___ Source document ___

Sunday, March 15, 2009

predestination.

yesterday there were women and males dressed in togas that resemebled darth vader. In conclusion there were dreams that men and women could only mirror through fables. I got sucked into a room where all delight harvested itself into a bird bath of black lights and four connected souls.
remember this.

Monday, March 9, 2009

quarl

Subscuming. Ive decided that the materiality of relationships are all contrived from the point of view that tells you YOU cant and will not die alone. This is unavoidable. Insincere.

Monday, March 2, 2009

White Wine Conversations.

And so last night, we spoke of how were both just rivers and we're moving so fast and this may be seen as being....oh i dont know...an asshole. just moving not thinking not caring what others around may possibly think or FEEL, but the point is, is that rivers do make streams, they tend to their own garden of rivers. Theyre nurturers. fauna is not one with the river until she drinks from the river, she needs to drink from the river in order to grow, and those are our friends, but theyre just on the sidelines, as a little distraction. But i said ... im scared. My water will be spared and where Will i be? Selfish. Time is spared. Luck is wished. Food is given. I am giving. WHAT IS REALLY ESSENTIAL? I am a river myself but my river is flowing much too fast on its own. No little streams to tend to and I dont want to mix my water with the wrong kind of water. Algae has a tendency to grow with in my veins. Its only natural, yes, but it still makes me itch and it still makes me wonder if it truely belongs there in the first place.
So, im giving in. and Im going to give my soul the energy needed to help this other human river create. I will challenge, persist and endure. Embrace. Fucking Contrived sounding bullshit.

Sunday, March 1, 2009

Past the LakeSide Shore.

Theres something else crumbling down on the ocean front. Its my slippers and a magazine. and an arm chair is thrusting in with the tidal waves. theres another red tide for ya. lets starve ourselves of production and eat lethargy. Again I feel. Im gaining way to the ultimate water front. Not watergate. Forgive me as a take time to distract myself from this world and engulf myself in DISTRACTIONS. pure midless DISTRACTIONS. Theres some sort of trade off going on here. I cant quite place it. Its me. There I am. Over there. You see it. Look to your left of this image. you see that jumble of symbols. Yah, there i an=m. Im the "t" and the "a" and the ....

___

▸ Actions to take:
**a)** What are the titles of the posts in the blog above?
**b)** From the blog above, return the passage that begins at the words "yesterday there were" and ends after "four connected souls.".

___ Data below ___

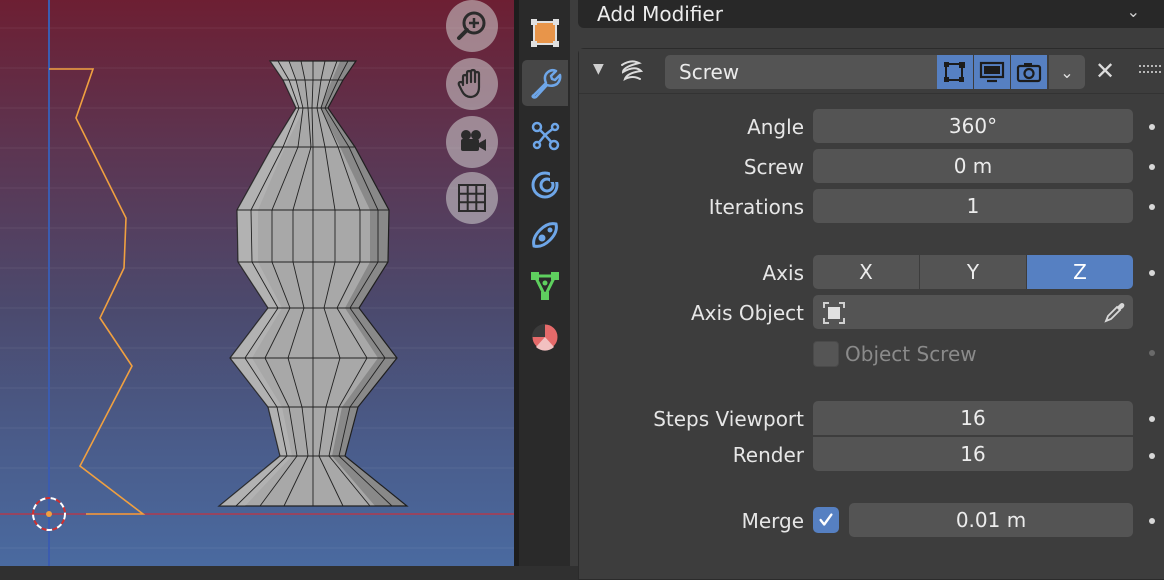 This screenshot has width=1164, height=580. I want to click on checkmark-icon, so click(826, 520).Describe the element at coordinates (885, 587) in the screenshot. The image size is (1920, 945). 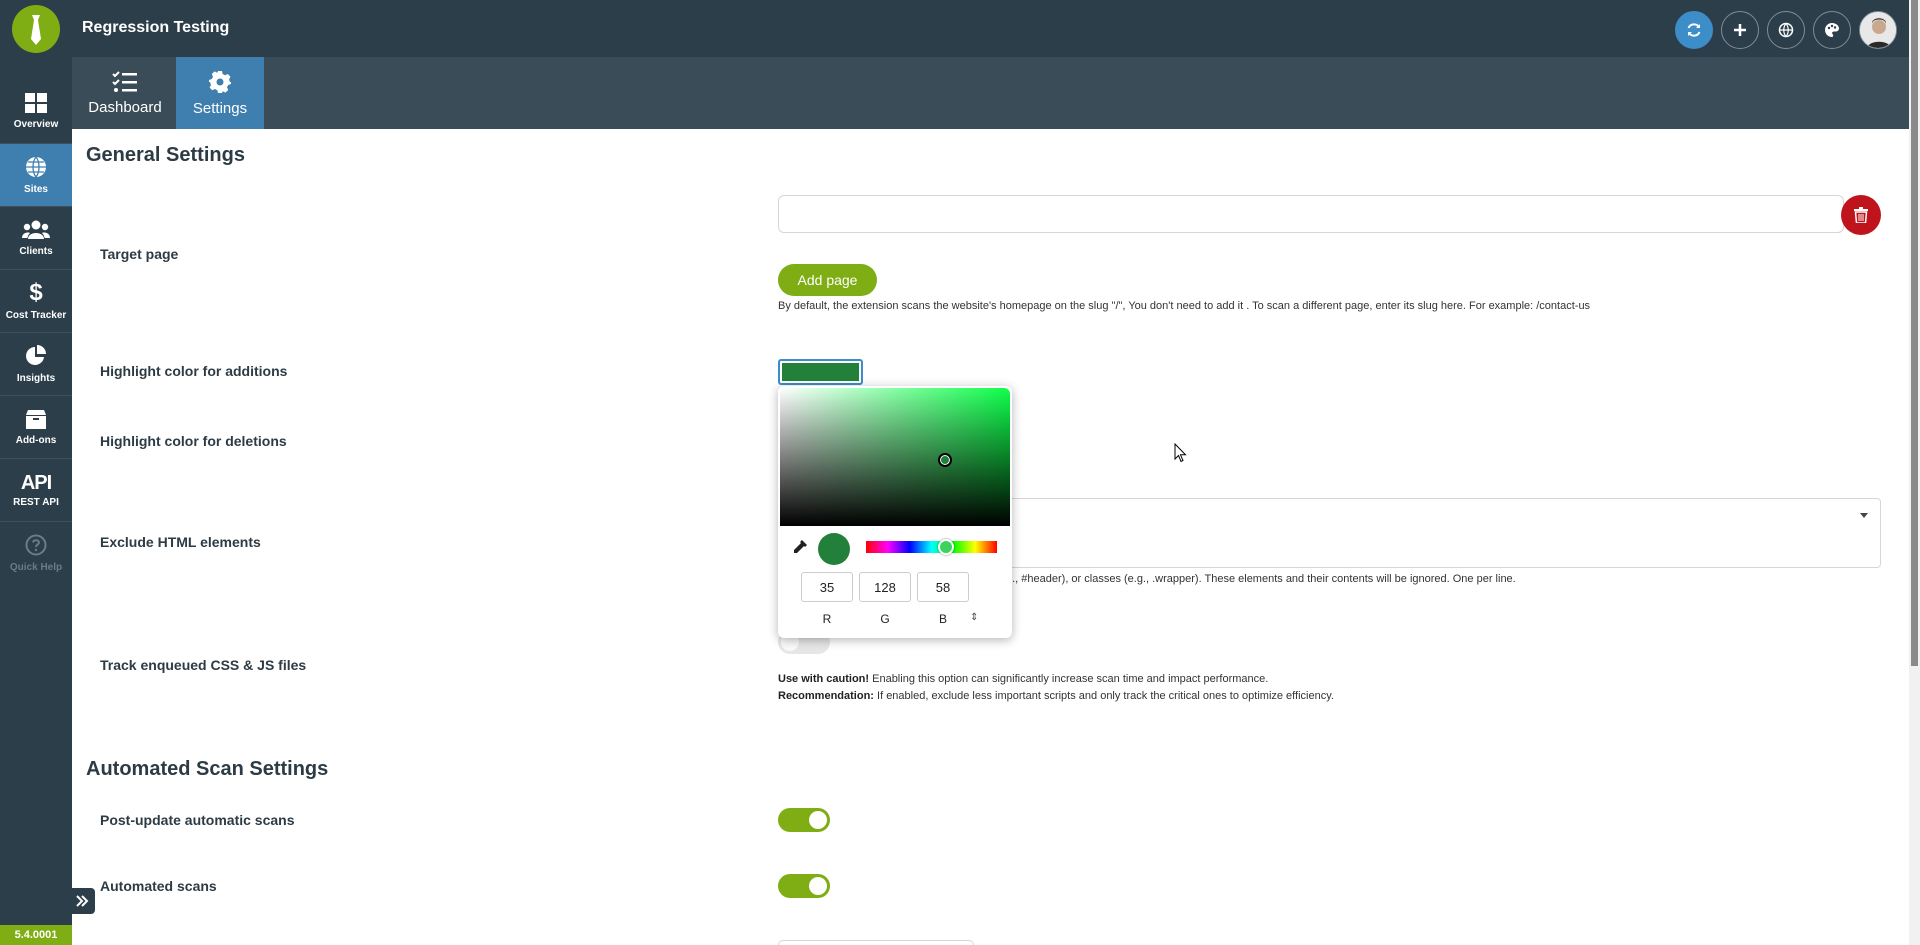
I see `green-input` at that location.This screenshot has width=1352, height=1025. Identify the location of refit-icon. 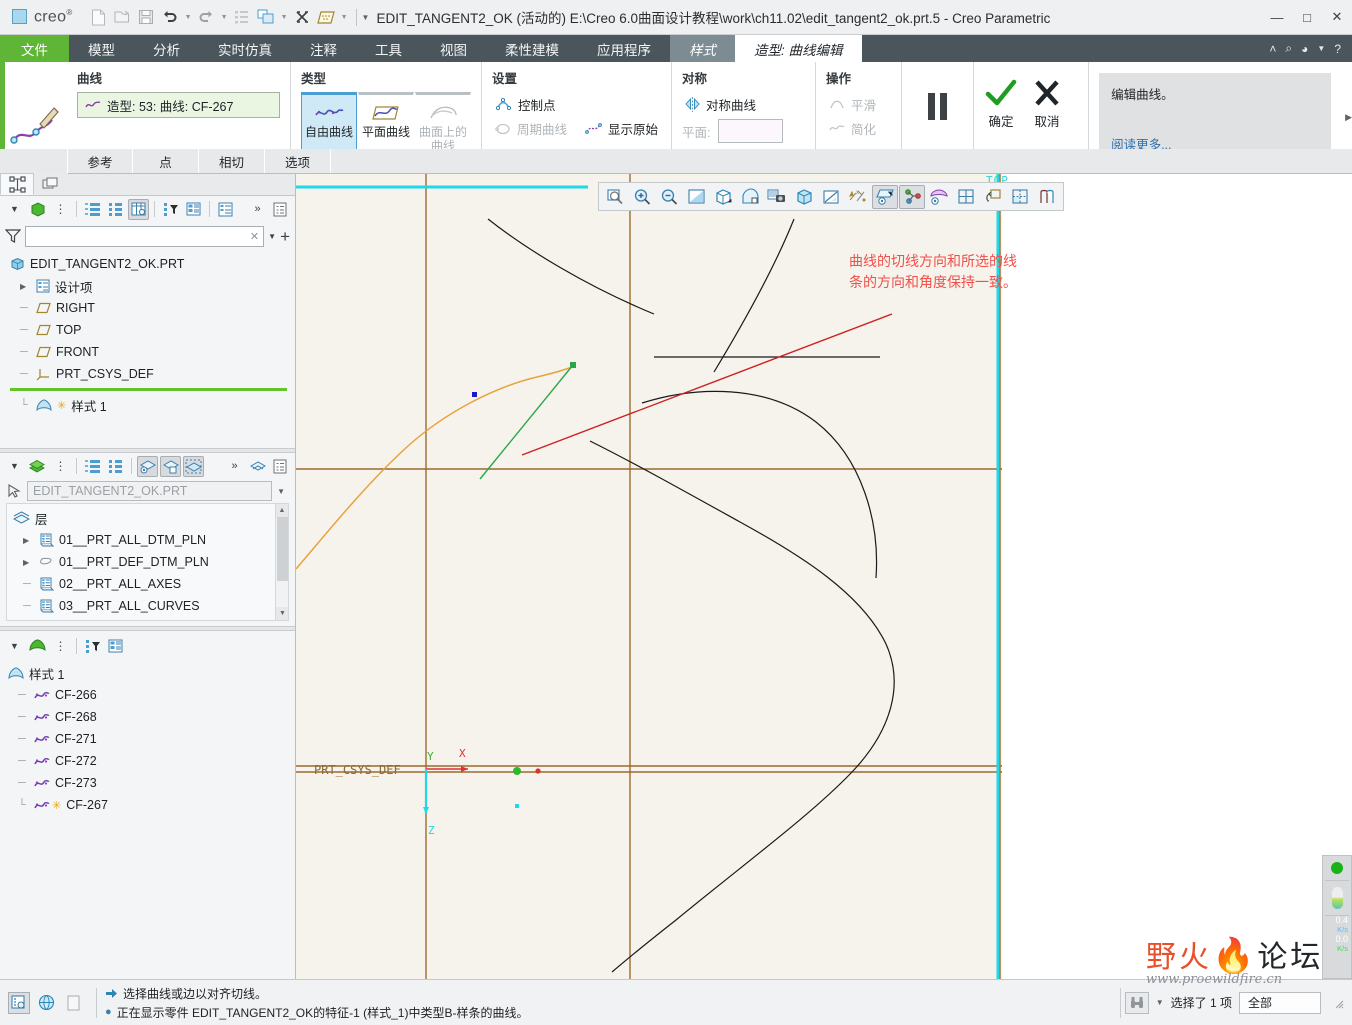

___

▸ Solution set:
**a)**
- predestination.
- quarl
- White Wine Conversations.
- Past the LakeSide Shore.

**b)**
yesterday there were women and males dressed in togas that resemebled darth vader. In conclusion there were dreams that men and women could only mirror through fables. I got sucked into a room where all delight harvested itself into a bird bath of black lights and four connected souls.